[This article originally appeared in the final issue of Left & Right.]
On August 25, 1968, less than a week after completing the final draft of the article which constitutes this issue of Left & Right, Harry Elmer Barnes died at the age of 79.
All persons leave an irreplaceable gap when they die; but this gap is truly enormous in the case of Harry Barnes, for in so many ways he was the Last of the Romans. He was the last, for example, of that stratum of rural Protestant boys who shed their religion at college and went on to constitute almost the entire founding generation of American scholars and university teachers. More specifically, he was the last of the founders of the “New History,” that movement at the turn of the century which, headed by Barnes’s friends and mentors Charles A. Beard, Carl L. Becker, and James Harvey Robinson, virtually founded the profession of historian in America and placed its entire stamp on historiography until the advent of World War II. And Harry Barnes was the last of the truly erudite historians. In a field of accelerating narrowness and specialization where the expert on France in the 1830s is likely to know next to nothing about what happened to France in the 1840s, Harry Barnes ranged over the entire field of historical study and vision.
He was the Complete Historian; and it was the historical approach that informed his work in all the other social science disciplines in which he was so remarkably productive: sociology, criminology, religion, economics, current affairs, and social thought. Surely his scholarly output was and will continue to remain unparalleled, as even a glance at a bibliography of his writings will show.

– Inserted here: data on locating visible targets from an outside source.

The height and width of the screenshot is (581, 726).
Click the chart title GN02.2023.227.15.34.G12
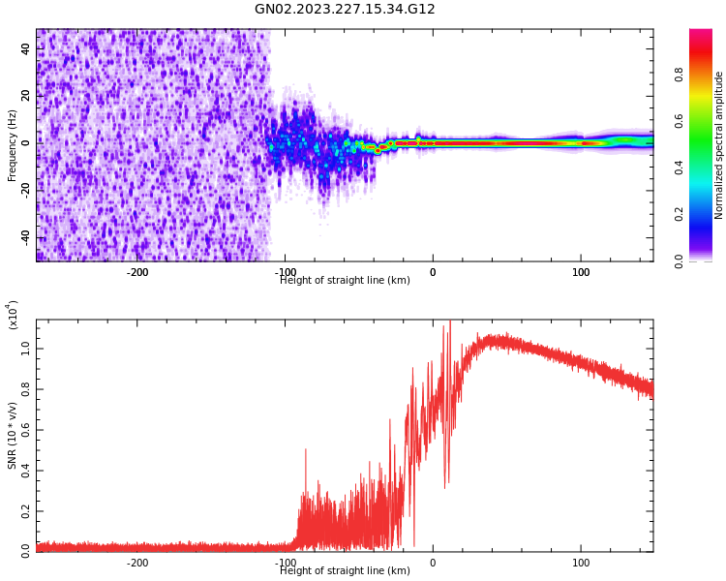[345, 10]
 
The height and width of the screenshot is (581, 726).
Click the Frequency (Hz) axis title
[13, 145]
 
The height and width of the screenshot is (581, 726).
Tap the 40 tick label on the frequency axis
[26, 48]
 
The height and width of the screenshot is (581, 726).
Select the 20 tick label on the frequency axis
[26, 95]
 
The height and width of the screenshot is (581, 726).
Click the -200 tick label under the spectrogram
[137, 272]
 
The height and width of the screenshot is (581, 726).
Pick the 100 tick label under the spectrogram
[581, 272]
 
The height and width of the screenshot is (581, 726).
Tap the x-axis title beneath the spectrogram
[345, 281]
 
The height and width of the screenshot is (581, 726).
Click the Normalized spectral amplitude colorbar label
[719, 145]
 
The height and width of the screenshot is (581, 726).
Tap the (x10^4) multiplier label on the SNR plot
[13, 315]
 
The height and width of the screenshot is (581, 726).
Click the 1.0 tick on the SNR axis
[26, 348]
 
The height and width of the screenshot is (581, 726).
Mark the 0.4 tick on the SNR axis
[26, 470]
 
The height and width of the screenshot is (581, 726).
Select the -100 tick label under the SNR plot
[286, 563]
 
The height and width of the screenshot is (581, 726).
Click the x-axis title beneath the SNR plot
[345, 571]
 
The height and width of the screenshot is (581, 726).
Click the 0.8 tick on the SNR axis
[26, 388]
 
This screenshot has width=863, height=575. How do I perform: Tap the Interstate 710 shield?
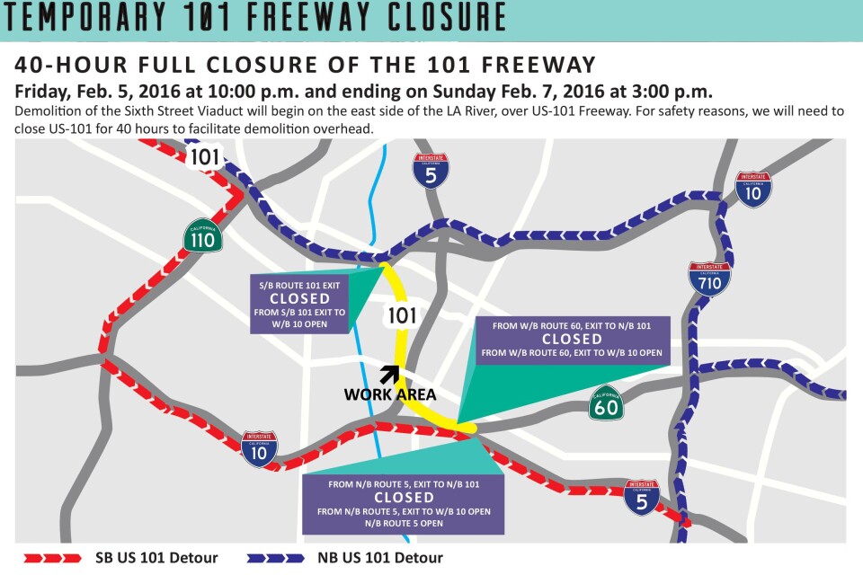click(x=708, y=279)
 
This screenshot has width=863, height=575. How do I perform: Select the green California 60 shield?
click(x=605, y=404)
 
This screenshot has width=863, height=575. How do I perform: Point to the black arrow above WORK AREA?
click(x=388, y=374)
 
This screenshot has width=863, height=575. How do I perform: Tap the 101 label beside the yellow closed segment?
click(x=401, y=315)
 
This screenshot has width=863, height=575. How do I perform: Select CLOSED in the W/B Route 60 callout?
click(x=572, y=339)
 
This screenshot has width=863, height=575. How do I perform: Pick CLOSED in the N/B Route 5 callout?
click(x=404, y=497)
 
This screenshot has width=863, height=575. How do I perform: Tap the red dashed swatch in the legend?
click(x=50, y=558)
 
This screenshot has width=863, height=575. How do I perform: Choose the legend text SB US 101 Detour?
click(x=156, y=558)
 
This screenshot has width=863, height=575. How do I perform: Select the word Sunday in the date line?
click(x=522, y=92)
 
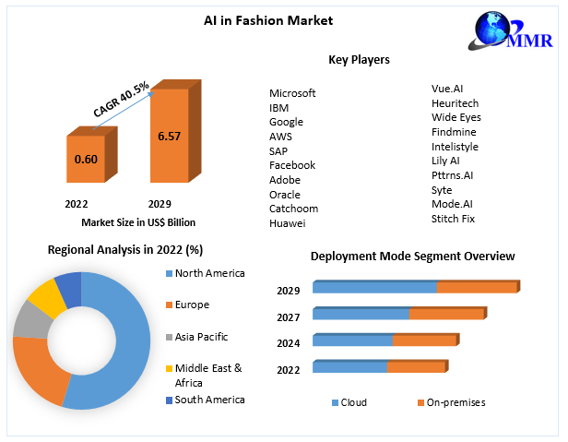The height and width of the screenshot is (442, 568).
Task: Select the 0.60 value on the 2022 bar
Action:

The quantity and scope of his productive output would alone stamp Harry Elmer Barnes as a memorable scholar, but this alone barely begins to scratch the surface of how remarkable a man he was. For he was that rarity among scholars: a passionately committed man. It was not enough for Harry to discover and set forth the truth; he must also work actively and whole-heartedly in the world on behalf of that truth. His was the opposite attitude from the detached irony of his friend Carl Becker. He believed, properly but increasingly alone, that it was the ultimate function of the vast and growing scholarly apparatus to bring about a better life for mankind; that the ultimate function of the scholarly disciplines is to aid in carving out an ethics for mankind and then to help put such ethics into practice. As devoted as he was to the discipline of history throughout his lifetime, he was just as devoted to putting its lessons to the service of man. Not for Barnes was the antiquarian “scholarship for scholarship’s sake”; for him the guiding star was scholarship for the sake of man. Hence the appropriateness of Carl Becker’s affectionate label for Barnes: “The Learned Crusader.”
It was Harry’s passionate commitment to truth that lost for him the applause of scholars and multitude alike and cast him, for the last two decades of his life, into outer darkness. During the 1930s, Harry Barnes was acclaimed by scholars and laymen as one of the foremost intellectual leaders of his time. His books were reviewed, invariably favorably, on the coveted Page One of the New York Sunday Times Book Review. His column in the Scripps-Howard papers was read attentively by millions. But, in terms of continuing worldly eminence, Harry made one fatal mistake: he insisted, forever and always, on being true to his convictions and to his principles, let the chips fall where they may.
Hence, when liberal opinion, shortly before America’s entry into World War II, began to flip-flop en masse from its previous devotion to neutrality and nonintervention, and beat the drums for war, Harry Barnes, like his fellow liberals John T. Flynn and Charles A. Beard, stood steadfast. He refused to be stampeded by the interventionist war hysteria and he refused to keep his mouth shut over an issue so vital for mankind. He refused, like so many of his friends who knew better and had less to lose, to take the safer and more opportune course. He stood foursquare against the drive to war, and for his pains was summarily removed from his post as columnist by Roy Howard, who again knew better but felt that he had to bow to the intense pressure of interventionist advertisers against Harry Barnes. Like Beard and Flynn, Barnes found himself hounded by former friends and colleagues and denounced as a “Nazi” merely for cleaving to the liberal and pro-peace principles which all alike had shared a few short months before.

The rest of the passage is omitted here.